=== Excerpt to read ===
>>>>

Monday, June 19, 2017

"2,000 Years Is But a Sneeze" - Amok Train (1989)


We return to the work of producer/director Ovidio Assonitis (see Tentacles and The Visitor) with Amok Train, also known as Beyond the Door III and Death Train. Directed by cartoon writer Jeff Kwitny and produced by Assonitis, Amok Train is one of the finest cinematic depictions of a train going amok that has ever been created.

As usual with films of unique cinematic brilliance, your universe's critics, particularly those on IMDB for some reason, have little respect for Amok Train. Reviewer Justin Stokes writes, "This is a really bad movie with some truly lousy gore scenes....the effects are terrible, several of them using blatantly obvious dummy heads." (Clearly Mr. Stokes would prefer if the filmmakers had used real human heads.) Reviewer jet66 writes, "Magnificently incompetent on every level, this film features some truly absurd special effects, awkward and amateur acting, clumsy dialogue, and a very disjointed narrative." Reviewer leofwine_draca writes, "A largely unwatchable mess that alternates between crazy special effects, graphic gore, and unrelenting tedium."

No, these reviews are not correct. Read on for a clear picture of this masterwork.

<<<<

=== Given request ===
Answer these questions from the Amok Train post, one per line:
1. Who directed Amok Train?
2. What two other titles is the film also known by?
3. Which reviewer called the film "A largely unwatchable mess"?
Rely on the Amok Train post alone, without outside information.

[Records excerpted from a collection]
>>>>

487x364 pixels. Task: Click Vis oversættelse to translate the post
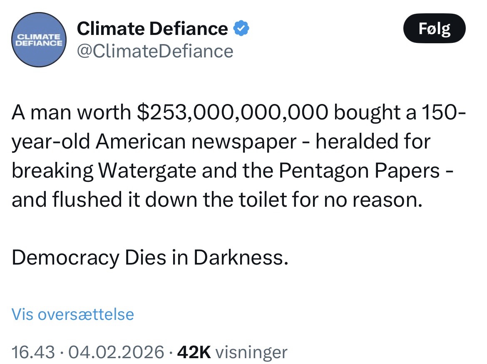click(x=73, y=314)
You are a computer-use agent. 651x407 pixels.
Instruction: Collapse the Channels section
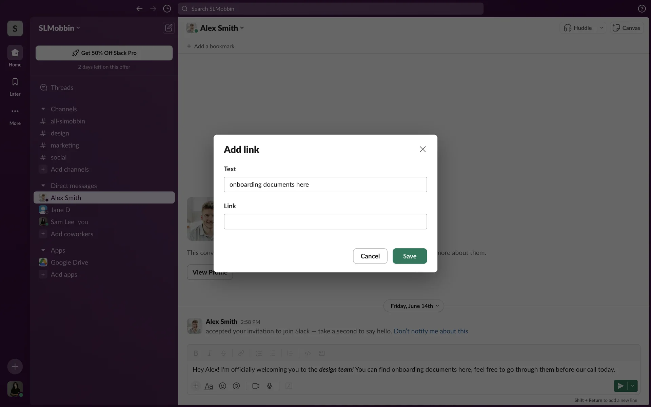pyautogui.click(x=43, y=109)
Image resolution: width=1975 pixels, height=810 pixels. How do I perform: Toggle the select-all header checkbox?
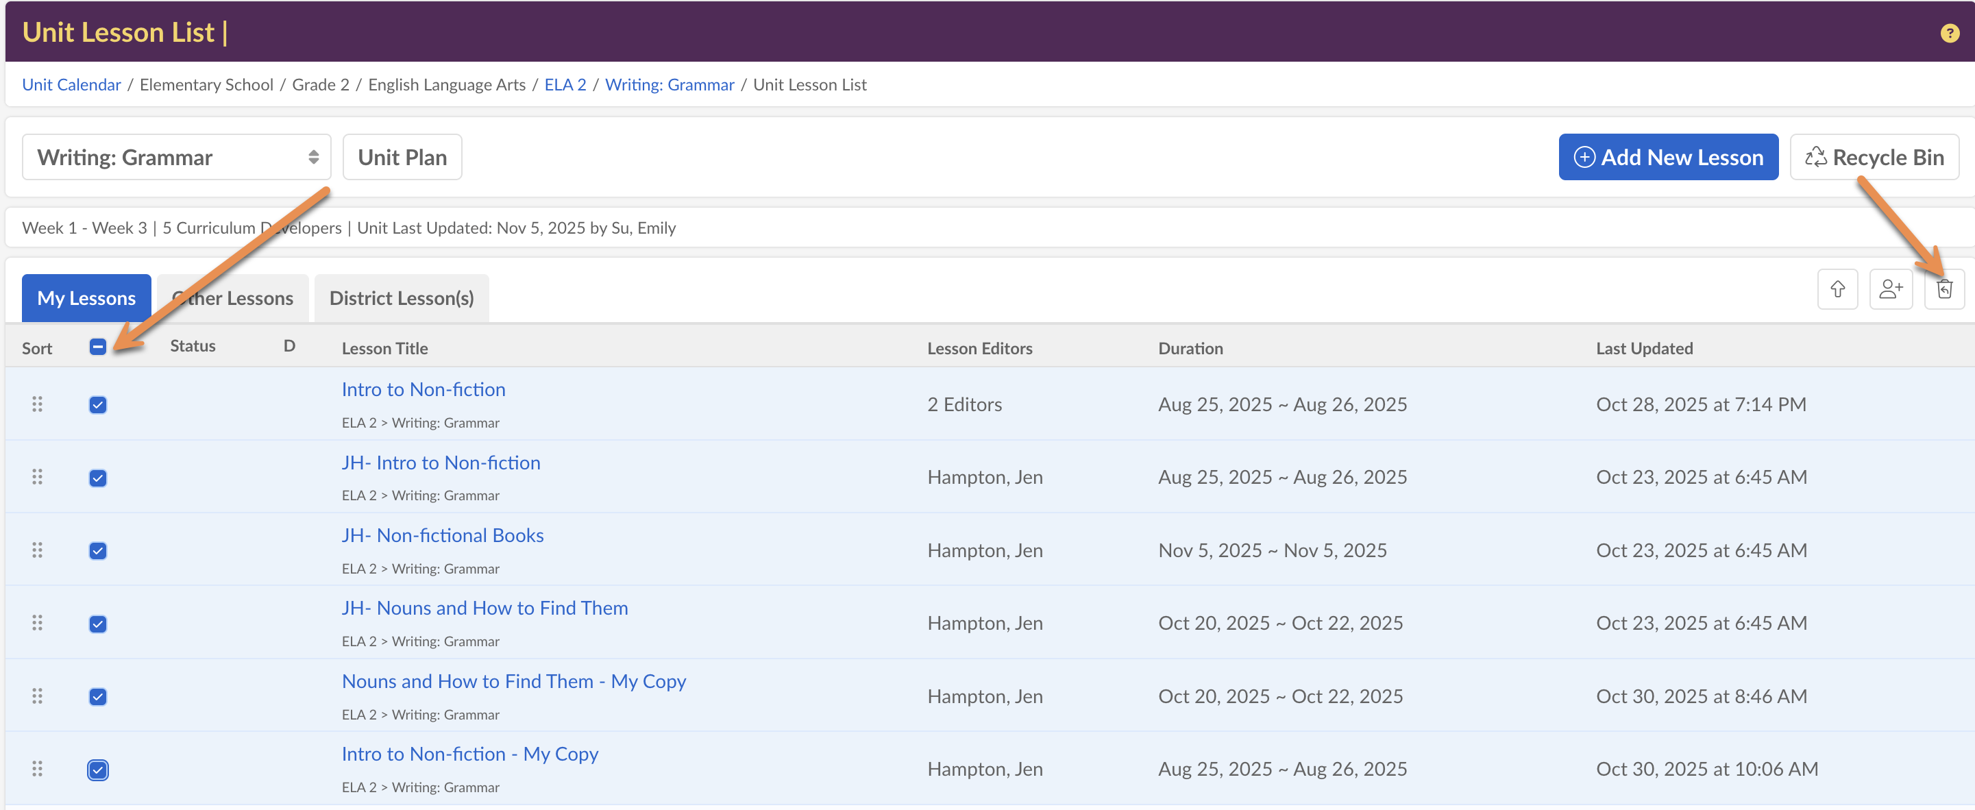pyautogui.click(x=97, y=347)
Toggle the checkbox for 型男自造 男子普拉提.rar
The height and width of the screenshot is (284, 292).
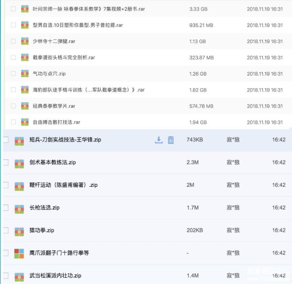[x=14, y=25]
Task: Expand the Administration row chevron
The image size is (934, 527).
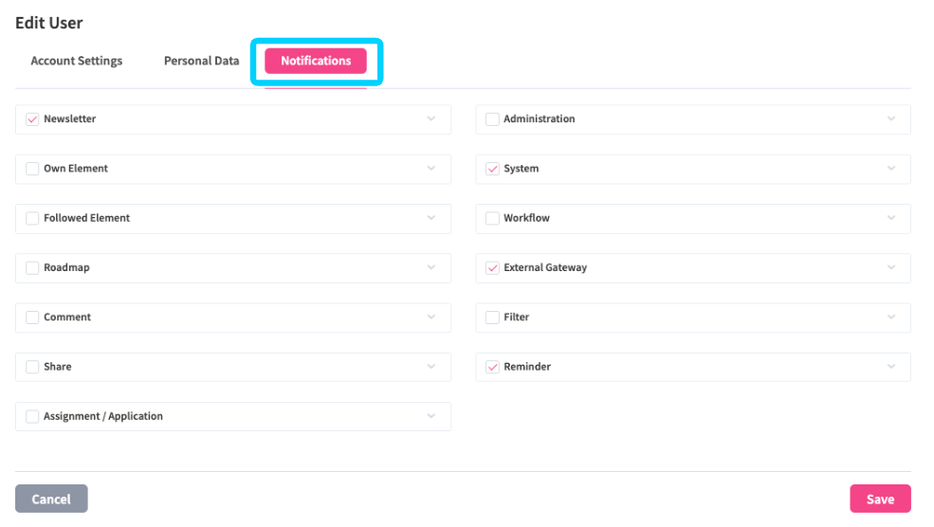Action: pos(891,119)
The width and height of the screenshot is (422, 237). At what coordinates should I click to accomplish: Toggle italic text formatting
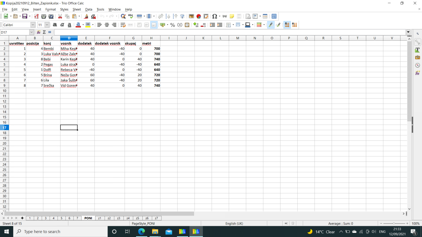[x=62, y=25]
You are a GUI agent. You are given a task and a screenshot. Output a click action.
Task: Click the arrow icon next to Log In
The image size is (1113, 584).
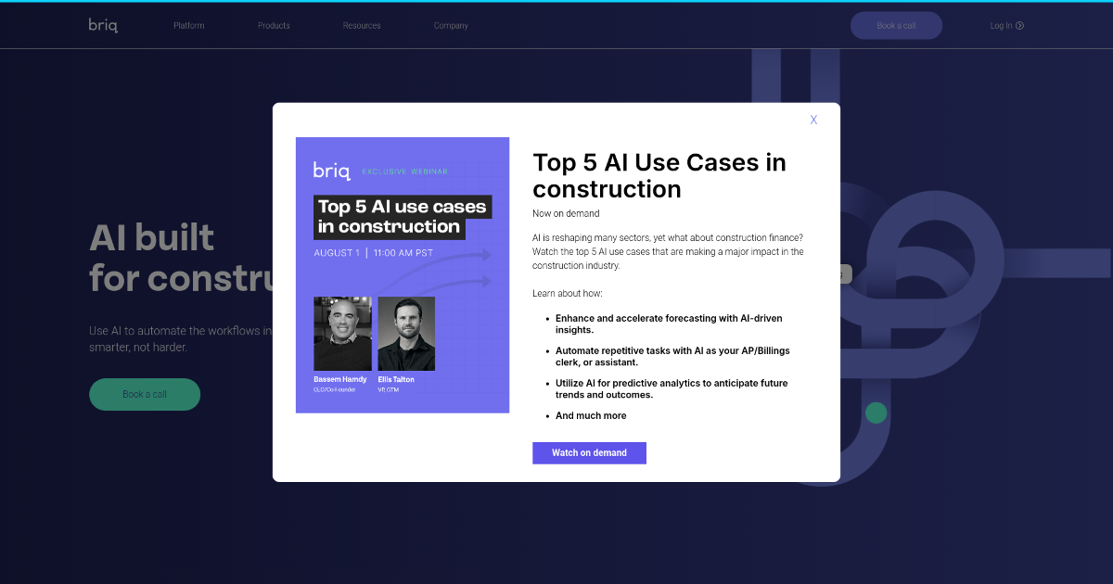pos(1020,25)
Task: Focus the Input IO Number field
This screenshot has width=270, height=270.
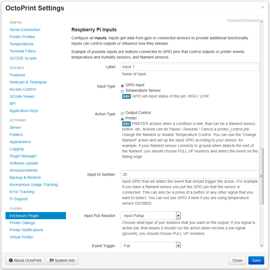Action: (x=190, y=174)
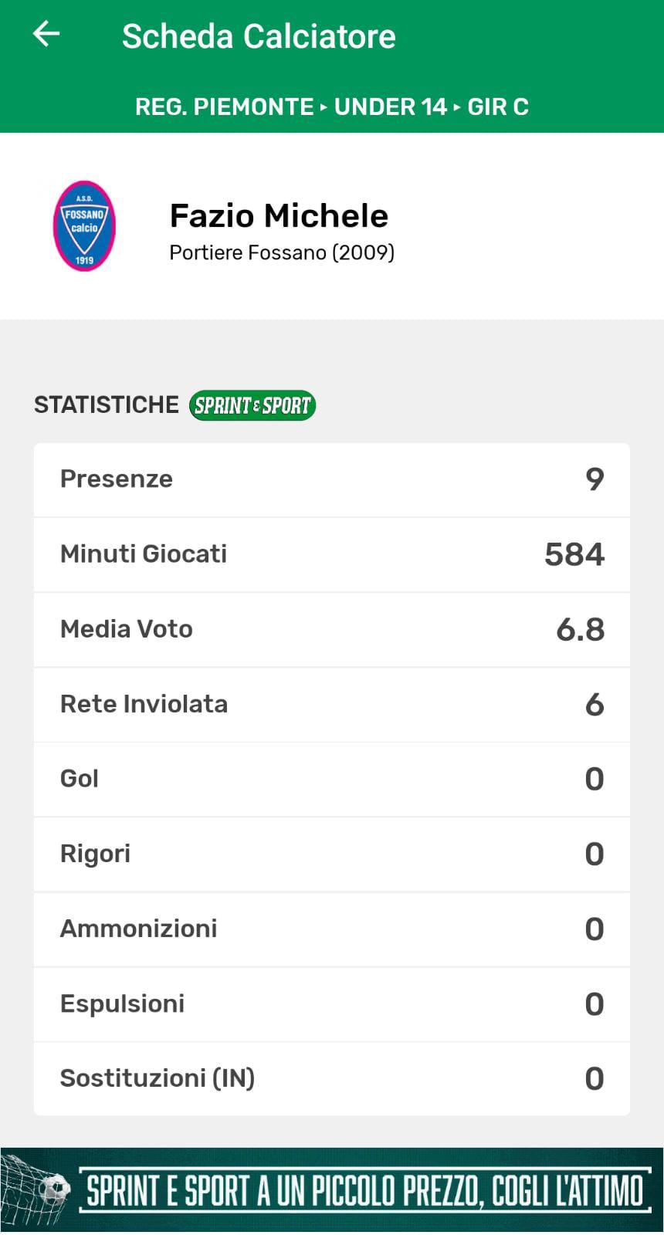Tap the Rigori statistics row
The width and height of the screenshot is (664, 1235).
point(332,854)
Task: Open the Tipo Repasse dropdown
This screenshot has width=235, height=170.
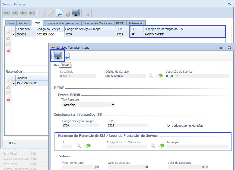Action: click(113, 105)
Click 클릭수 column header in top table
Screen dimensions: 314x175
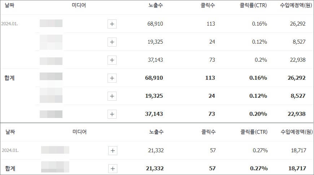click(208, 5)
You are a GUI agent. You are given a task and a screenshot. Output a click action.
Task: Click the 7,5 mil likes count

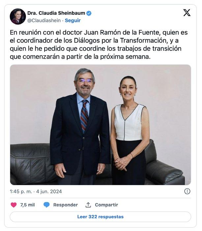27,205
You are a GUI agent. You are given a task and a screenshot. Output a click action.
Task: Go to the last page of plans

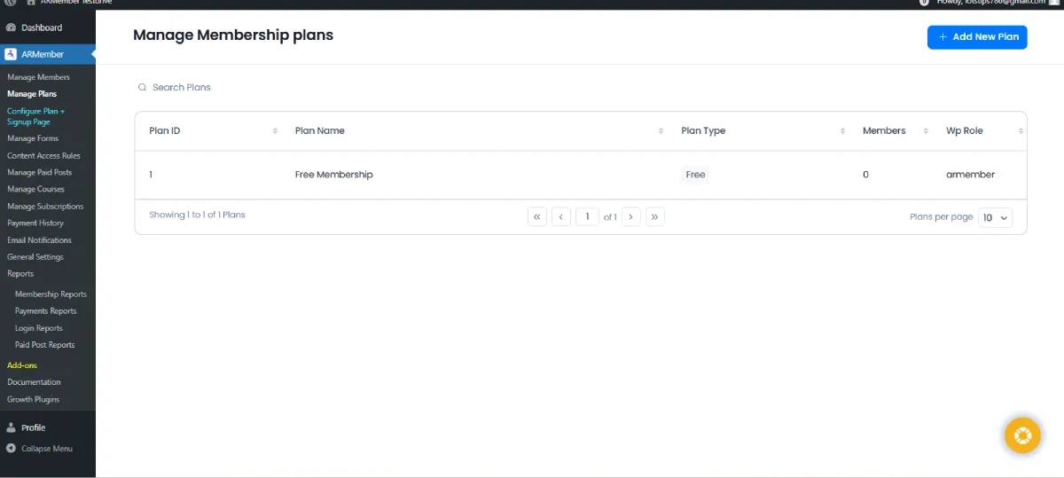tap(655, 216)
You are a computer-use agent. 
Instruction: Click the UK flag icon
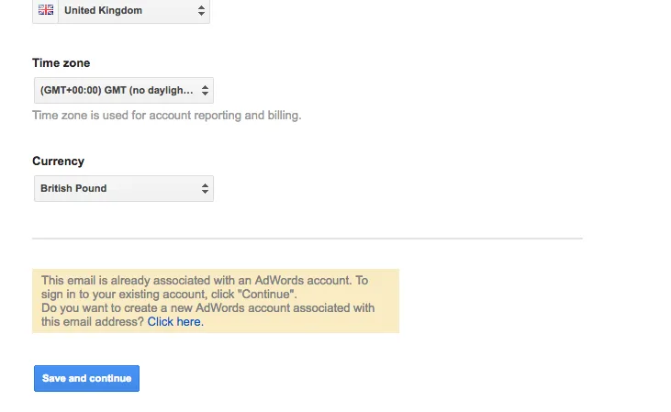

<<<<

=== Output below ===
1. Jeff Kwitny
2. Beyond the Door III and Death Train
3. leofwine_draca